(Collected data entries)

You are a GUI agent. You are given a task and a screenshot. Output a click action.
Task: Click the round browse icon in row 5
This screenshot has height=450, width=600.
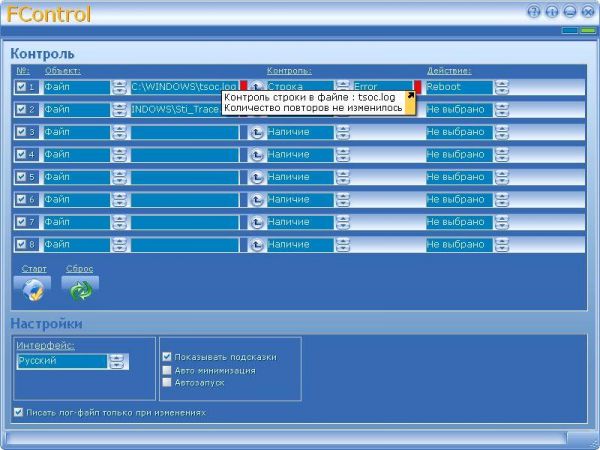point(255,177)
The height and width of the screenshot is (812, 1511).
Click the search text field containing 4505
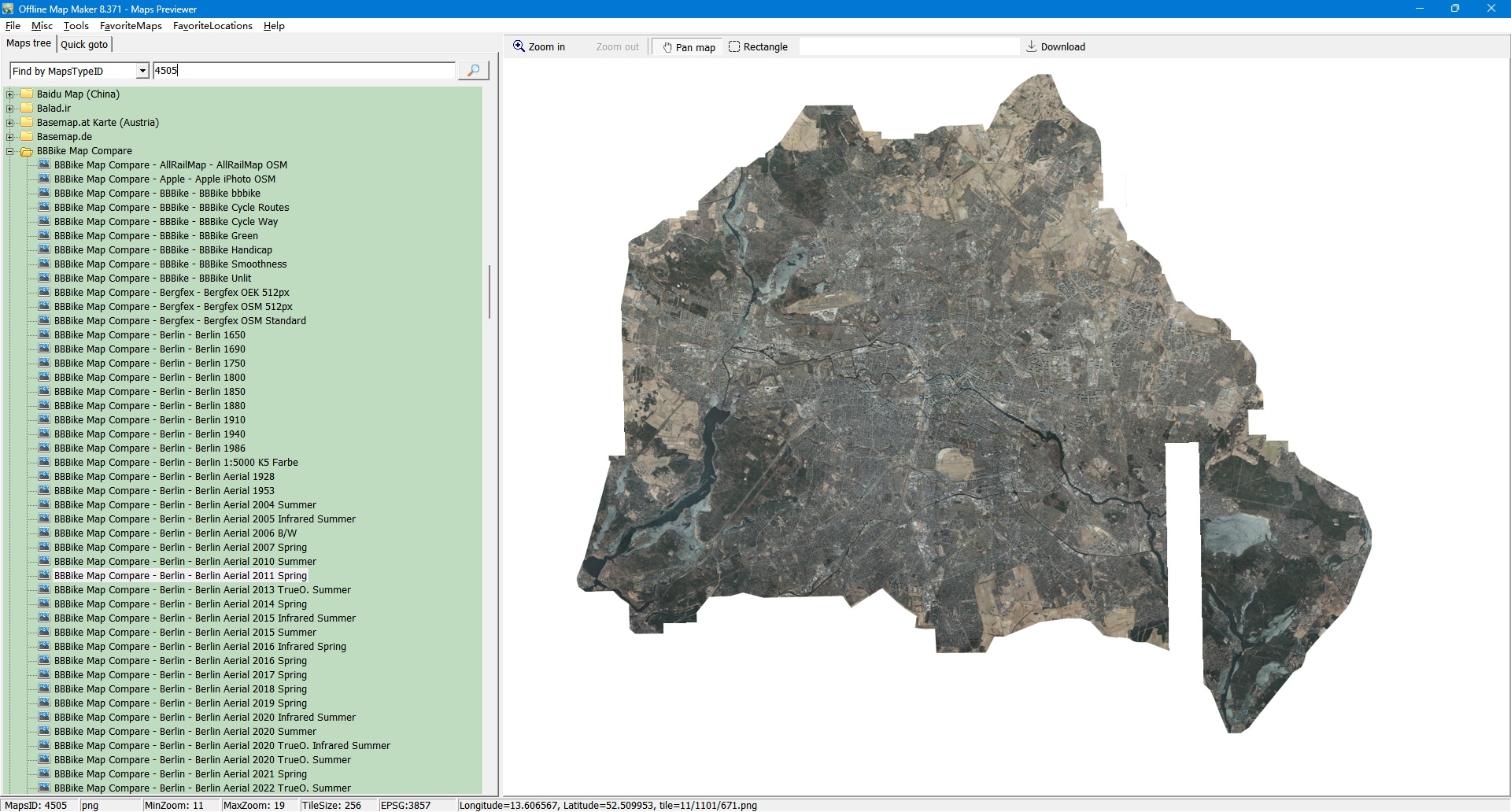(x=303, y=71)
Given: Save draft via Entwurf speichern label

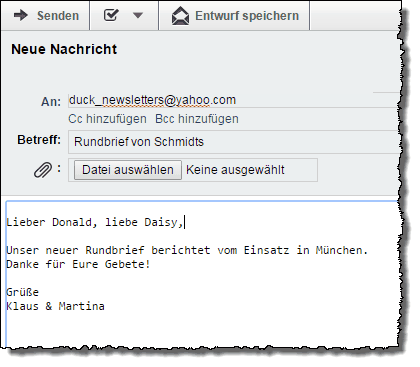Looking at the screenshot, I should [x=247, y=16].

→ **Work to be completed**
Print exactly the lines from the one containing "Click the search text field containing 4505" through the last line of the records, both included, and leave out the pictures.

→ **Exercise solution**
Click the search text field containing 4505
(x=303, y=71)
Given: Save draft via Entwurf speichern label

Looking at the screenshot, I should [x=247, y=16].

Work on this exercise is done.